● **Action item**
Word for word, reproduce every line of the data.

** Dataset records follows **

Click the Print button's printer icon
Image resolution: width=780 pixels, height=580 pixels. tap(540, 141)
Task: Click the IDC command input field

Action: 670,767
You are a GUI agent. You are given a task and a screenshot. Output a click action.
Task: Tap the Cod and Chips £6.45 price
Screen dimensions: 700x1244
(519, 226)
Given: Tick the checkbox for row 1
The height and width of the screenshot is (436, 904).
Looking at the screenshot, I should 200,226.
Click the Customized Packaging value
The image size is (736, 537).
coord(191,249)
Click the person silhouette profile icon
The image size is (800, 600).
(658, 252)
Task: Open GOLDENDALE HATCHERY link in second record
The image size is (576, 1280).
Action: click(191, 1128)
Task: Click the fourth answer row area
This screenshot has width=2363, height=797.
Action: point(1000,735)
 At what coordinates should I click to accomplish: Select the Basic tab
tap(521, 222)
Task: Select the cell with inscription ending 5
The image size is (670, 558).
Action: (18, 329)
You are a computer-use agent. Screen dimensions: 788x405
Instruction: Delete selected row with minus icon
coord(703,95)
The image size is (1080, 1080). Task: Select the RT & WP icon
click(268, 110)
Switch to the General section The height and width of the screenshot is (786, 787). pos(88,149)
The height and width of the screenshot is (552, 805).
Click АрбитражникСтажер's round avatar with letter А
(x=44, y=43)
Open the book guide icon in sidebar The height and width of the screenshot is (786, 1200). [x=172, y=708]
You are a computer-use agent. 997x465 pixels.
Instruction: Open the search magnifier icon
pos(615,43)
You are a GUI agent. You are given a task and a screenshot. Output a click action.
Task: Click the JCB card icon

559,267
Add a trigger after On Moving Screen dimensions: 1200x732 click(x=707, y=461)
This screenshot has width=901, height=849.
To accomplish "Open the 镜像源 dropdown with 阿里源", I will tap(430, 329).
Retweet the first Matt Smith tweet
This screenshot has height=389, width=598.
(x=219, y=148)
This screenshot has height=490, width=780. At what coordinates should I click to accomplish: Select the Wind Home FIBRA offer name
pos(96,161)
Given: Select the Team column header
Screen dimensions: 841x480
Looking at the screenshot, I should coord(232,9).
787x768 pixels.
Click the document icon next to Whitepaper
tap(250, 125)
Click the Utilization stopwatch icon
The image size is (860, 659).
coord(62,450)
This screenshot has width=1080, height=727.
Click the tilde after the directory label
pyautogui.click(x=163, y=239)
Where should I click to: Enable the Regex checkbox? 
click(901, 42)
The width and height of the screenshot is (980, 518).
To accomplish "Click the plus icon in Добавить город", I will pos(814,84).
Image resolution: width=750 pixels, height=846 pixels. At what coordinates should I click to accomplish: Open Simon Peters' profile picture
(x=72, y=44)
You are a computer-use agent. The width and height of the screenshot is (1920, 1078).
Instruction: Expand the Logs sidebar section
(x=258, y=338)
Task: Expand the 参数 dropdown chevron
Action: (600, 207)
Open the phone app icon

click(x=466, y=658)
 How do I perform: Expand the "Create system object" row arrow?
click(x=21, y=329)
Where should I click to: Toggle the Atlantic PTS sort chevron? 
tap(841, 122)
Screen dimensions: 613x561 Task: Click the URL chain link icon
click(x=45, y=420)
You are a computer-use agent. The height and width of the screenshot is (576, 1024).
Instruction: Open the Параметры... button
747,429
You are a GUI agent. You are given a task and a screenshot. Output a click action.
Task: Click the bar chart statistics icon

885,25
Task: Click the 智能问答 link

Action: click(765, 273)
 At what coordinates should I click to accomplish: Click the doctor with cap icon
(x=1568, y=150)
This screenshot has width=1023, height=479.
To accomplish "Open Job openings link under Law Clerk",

** End of Dataset records **

● **Expected answer**
Click the Print button's printer icon
Image resolution: width=780 pixels, height=580 pixels. tap(540, 141)
Task: Click the IDC command input field

Action: 670,767
You are a GUI agent. You are given a task and a screenshot. Output a click action.
Task: Tap the Cod and Chips £6.45 price
Screen dimensions: 700x1244
(519, 226)
Given: Tick the checkbox for row 1
The height and width of the screenshot is (436, 904).
Looking at the screenshot, I should 200,226.
Click the Customized Packaging value
The image size is (736, 537).
coord(191,249)
Click the person silhouette profile icon
The image size is (800, 600).
(658, 252)
Task: Open GOLDENDALE HATCHERY link in second record
The image size is (576, 1280).
Action: click(191, 1128)
Task: Click the fourth answer row area
This screenshot has width=2363, height=797.
Action: point(1000,735)
 At what coordinates should I click to accomplish: Select the Basic tab
tap(521, 222)
Task: Select the cell with inscription ending 5
The image size is (670, 558).
Action: (18, 329)
You are a computer-use agent. Screen dimensions: 788x405
Instruction: Delete selected row with minus icon
coord(703,95)
The image size is (1080, 1080). Task: Select the RT & WP icon
click(268, 110)
Switch to the General section The height and width of the screenshot is (786, 787). pos(88,149)
The height and width of the screenshot is (552, 805).
Click АрбитражникСтажер's round avatar with letter А
(x=44, y=43)
Open the book guide icon in sidebar The height and width of the screenshot is (786, 1200). [x=172, y=708]
You are a computer-use agent. 997x465 pixels.
Instruction: Open the search magnifier icon
pos(615,43)
You are a GUI agent. You are given a task and a screenshot. Output a click action.
Task: Click the JCB card icon

559,267
Add a trigger after On Moving Screen dimensions: 1200x732 click(x=707, y=461)
This screenshot has width=901, height=849.
To accomplish "Open the 镜像源 dropdown with 阿里源", I will tap(430, 329).
Retweet the first Matt Smith tweet
This screenshot has height=389, width=598.
(x=219, y=148)
This screenshot has height=490, width=780. At what coordinates should I click to accomplish: Select the Wind Home FIBRA offer name
pos(96,161)
Given: Select the Team column header
Screen dimensions: 841x480
Looking at the screenshot, I should coord(232,9).
787x768 pixels.
Click the document icon next to Whitepaper
tap(250, 125)
Click the Utilization stopwatch icon
The image size is (860, 659).
coord(62,450)
This screenshot has width=1080, height=727.
Click the tilde after the directory label
pyautogui.click(x=163, y=239)
Where should I click to: Enable the Regex checkbox? 
click(901, 42)
The width and height of the screenshot is (980, 518).
To accomplish "Click the plus icon in Добавить город", I will pos(814,84).
Image resolution: width=750 pixels, height=846 pixels. At what coordinates should I click to accomplish: Open Simon Peters' profile picture
(x=72, y=44)
You are a computer-use agent. The width and height of the screenshot is (1920, 1078).
Instruction: Expand the Logs sidebar section
(x=258, y=338)
Task: Expand the 参数 dropdown chevron
Action: (600, 207)
Open the phone app icon

click(x=466, y=658)
 How do I perform: Expand the "Create system object" row arrow?
click(x=21, y=329)
Where should I click to: Toggle the Atlantic PTS sort chevron? 
tap(841, 122)
Screen dimensions: 613x561 Task: Click the URL chain link icon
click(x=45, y=420)
You are a computer-use agent. The height and width of the screenshot is (576, 1024).
Instruction: Open the Параметры... button
747,429
You are a GUI agent. You are given a task and a screenshot. Output a click action.
Task: Click the bar chart statistics icon

885,25
Task: Click the 智能问答 link

Action: click(765, 273)
 At what coordinates should I click to accomplish: Click the doctor with cap icon
(x=1568, y=150)
This screenshot has width=1023, height=479.
To accomplish "Open Job openings link under Law Clerk",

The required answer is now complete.